Javascript is a fairly generic Turing-complete language, and I can't see feature of the language itself that would make creating a user interface particularly difficult. Indeed, the entire Firefox UI is essentially XUL and Javascript.
Yes, but XUL isn't available in a web context, where one must generally support a wider variety of browsers than just mozilla, with your own XUL packages installed locally. We're talking about AJAX apps here, not XUL development which is a completely different game with different rules.
The problem is in developing UIs that operating through the HTML DOM, not anything intrinsic to Javascript as a language. It's a library issue, not a compiler one, to compare it using the terms of desktop programming.
A wait-for-event primitive? What do you mean? Javascript allows one to create callback functions to a number of user-triggered events, and one can also easily trigger functions on custom events. Though the single threading is an issue, I'll grant.
When programming UIs in other environments, it is generally possible to call a function of some kind that displays a UI and waits for user response. JS has a limited version of this in the window.alert(), window.prompt() and window.confirm() methods. Other environments tend to allow the programmer rather more control over the format and behaviour of the dialog box that is shown (e.g. using the Win32 ExecuteDialog() API, or some object-oriented equivalent). Compare the following snippets:
function button1_onclick() {
dlg=new mydialogbox();
dlg.okhandler=button1_onclick_dlgok;
dlg.cancelhandler=button1_onclick_dlgcancel;
dlg.show();
}
function button1_onclick_dlgok() {
}
function button1_onclick_dlgcancel() {
}
or
function button1_onclick() {
if (new mydialogbox().execute() == 1) {
}
else
{
}
}
The flow of control in the latter example is substantially easier to understand, but it is impossible to structure your code like this in the javascript environment, because there's no "wait for event/dispatch event" API available (which is how the 'execute' method in the latter example would work).

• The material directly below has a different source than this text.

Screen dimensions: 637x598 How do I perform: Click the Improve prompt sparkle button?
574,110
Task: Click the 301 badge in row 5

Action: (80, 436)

Again, it would appear you're more criticising the libraries, rather than the language.
Yes, I am. However in the context we're talking about (AJAX programming) you're stuck with the libraries you're given, so they become (at some level) one and the same thing. Yes, I'm aware of what javascript can do in different environments; I'm even considering using it as an extension language in my own apps. But that doesn't change the fact that writing advanced user interfaces using javascript in web browsers is more difficult than it should be.
Damn right. AJAX = protocol to communicate with the server.
The client-side complaining is hardly a problem with AJAX. Calling and getting information from the server is easy and quick. It's the DOM scripting that is then used to display the information that comes back from the server that causes CPU spikes and client-experience breakdowns.
Further, a block of text fading in and out on a page is not AJAX. For the love of God, it's DOM scripting via Javascript, and in no way AJAX at all. Perhaps AJAX was used to get the text to display, but putting said text in a div or whatever and then FADING it in to be cool is not AJAX at all.
Excuse my speling.
Making The Bar Project
It's Wednesday. The link to the PDF is still dead (connection refused). Maybe this article should be titled "Slashdot may be considered harmful (to weak web servers)".